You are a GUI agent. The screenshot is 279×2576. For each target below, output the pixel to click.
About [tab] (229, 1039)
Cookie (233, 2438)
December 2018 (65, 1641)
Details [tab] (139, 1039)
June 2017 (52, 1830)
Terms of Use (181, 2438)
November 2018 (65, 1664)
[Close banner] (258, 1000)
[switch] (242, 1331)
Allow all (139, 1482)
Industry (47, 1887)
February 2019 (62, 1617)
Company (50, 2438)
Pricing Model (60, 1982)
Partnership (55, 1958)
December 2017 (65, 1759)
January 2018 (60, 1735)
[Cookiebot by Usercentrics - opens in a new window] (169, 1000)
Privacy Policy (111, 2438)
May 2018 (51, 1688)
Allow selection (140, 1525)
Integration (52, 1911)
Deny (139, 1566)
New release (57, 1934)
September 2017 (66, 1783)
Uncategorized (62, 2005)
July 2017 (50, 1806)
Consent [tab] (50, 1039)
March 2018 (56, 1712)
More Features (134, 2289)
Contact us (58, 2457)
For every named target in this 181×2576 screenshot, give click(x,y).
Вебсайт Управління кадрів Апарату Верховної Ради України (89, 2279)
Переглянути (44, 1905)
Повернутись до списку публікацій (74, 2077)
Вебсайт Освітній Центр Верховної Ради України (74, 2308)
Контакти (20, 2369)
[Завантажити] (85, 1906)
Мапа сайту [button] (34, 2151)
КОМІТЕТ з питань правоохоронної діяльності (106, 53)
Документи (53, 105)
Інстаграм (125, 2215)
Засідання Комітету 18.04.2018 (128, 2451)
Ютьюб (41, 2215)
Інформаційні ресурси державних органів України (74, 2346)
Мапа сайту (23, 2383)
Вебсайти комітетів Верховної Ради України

######

Copy whichever lines above contain the string "Ради".

Вебсайт Управління кадрів Апарату Верховної Ради України (89, 2279)
Вебсайт Освітній Центр Верховної Ради України (74, 2308)
Вебсайти комітетів Верховної Ради України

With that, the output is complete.